[The request] Starting at the line that contains "Task: Open Privacy & Security settings" and ending with the last line of the data, present each line as one string in a JSON list. Omit blank lines and leave the pictures out.
[START Provided information]
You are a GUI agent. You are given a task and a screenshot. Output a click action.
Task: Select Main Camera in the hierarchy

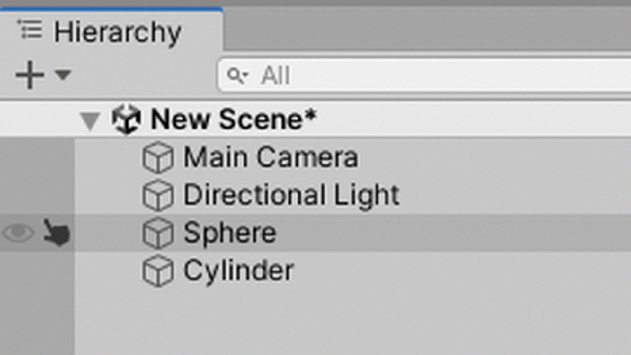coord(270,157)
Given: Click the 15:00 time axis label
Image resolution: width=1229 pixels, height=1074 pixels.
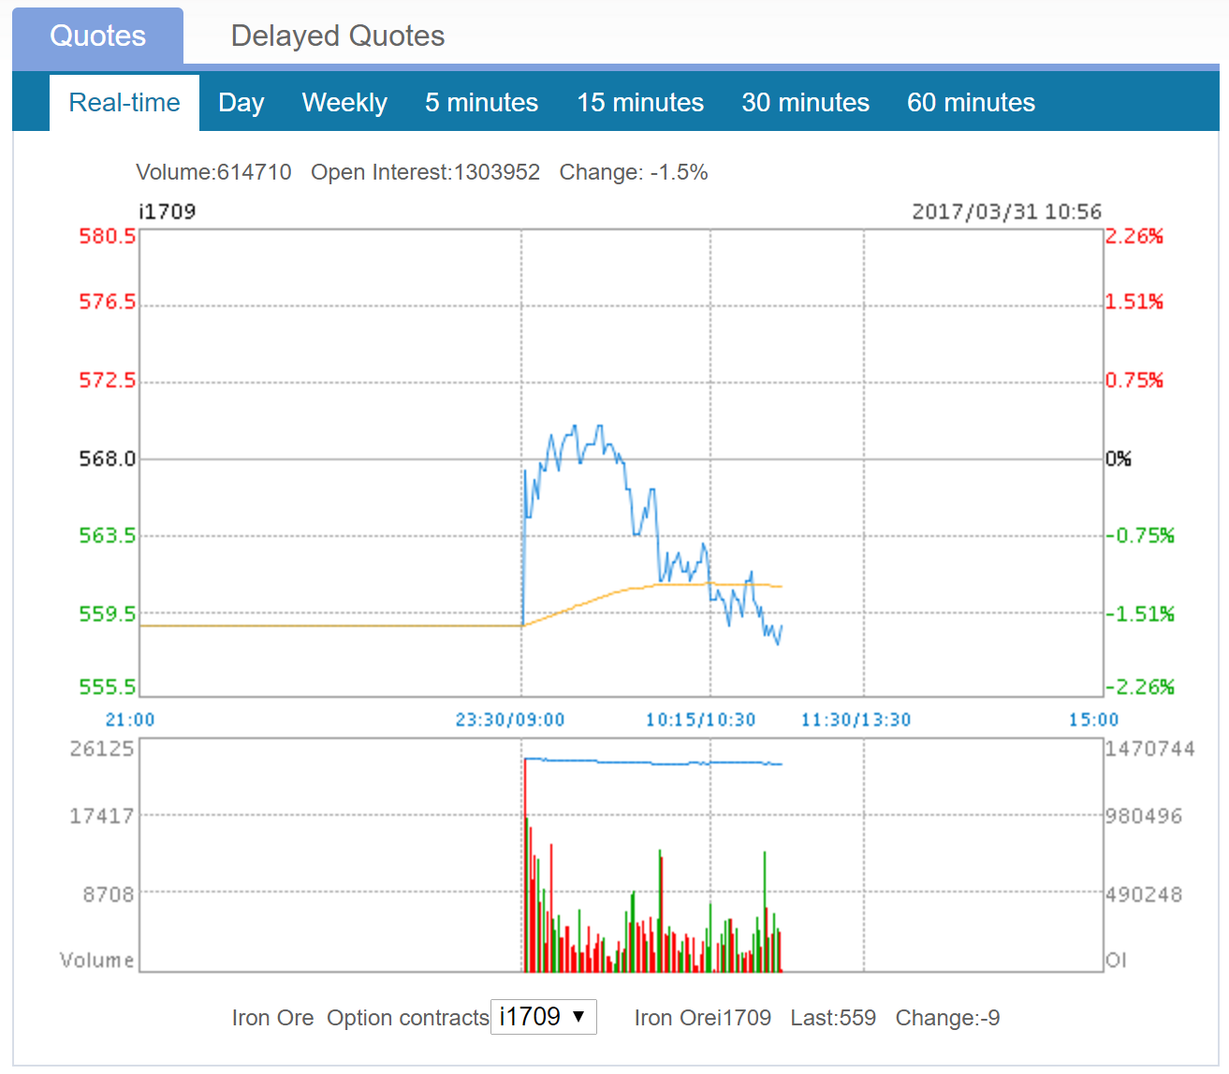Looking at the screenshot, I should coord(1093,719).
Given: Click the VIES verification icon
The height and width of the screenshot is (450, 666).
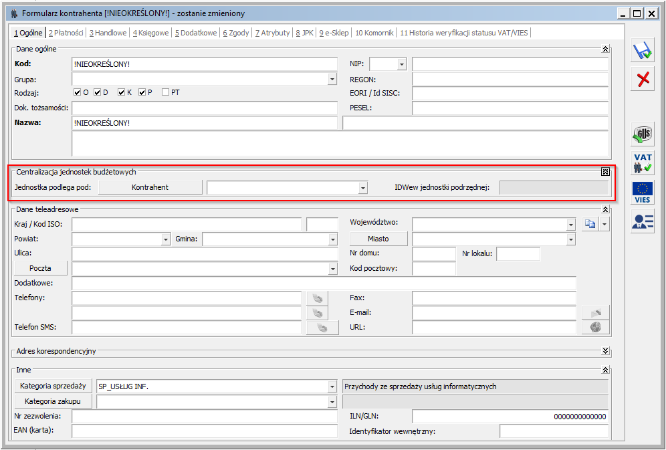Looking at the screenshot, I should pyautogui.click(x=643, y=192).
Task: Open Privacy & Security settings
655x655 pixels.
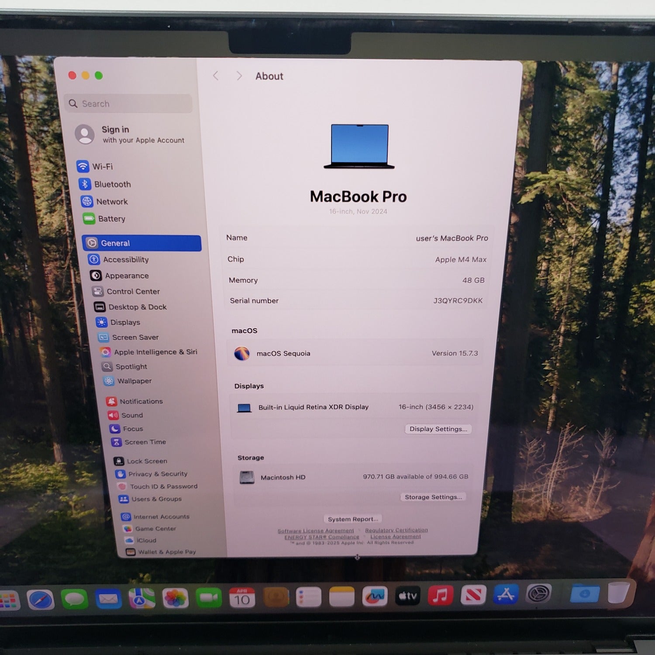Action: (157, 474)
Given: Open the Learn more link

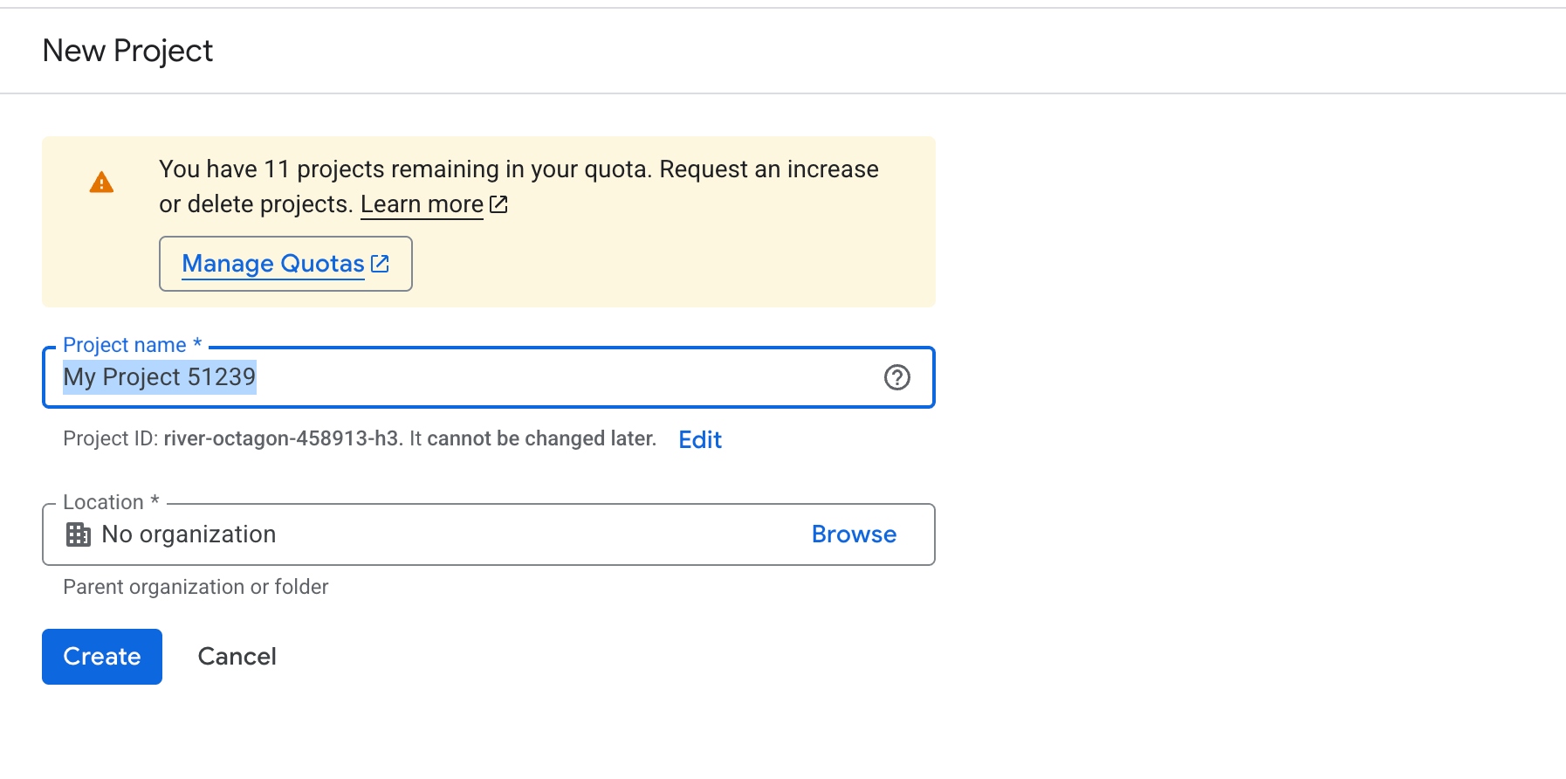Looking at the screenshot, I should (422, 204).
[END Provided information]
[Finished exercise]
[
  "Task: Open Privacy & Security settings",
  "655x655 pixels.",
  "Action: (157, 474)",
  "Given: Open the Learn more link",
  "Looking at the screenshot, I should (422, 204)."
]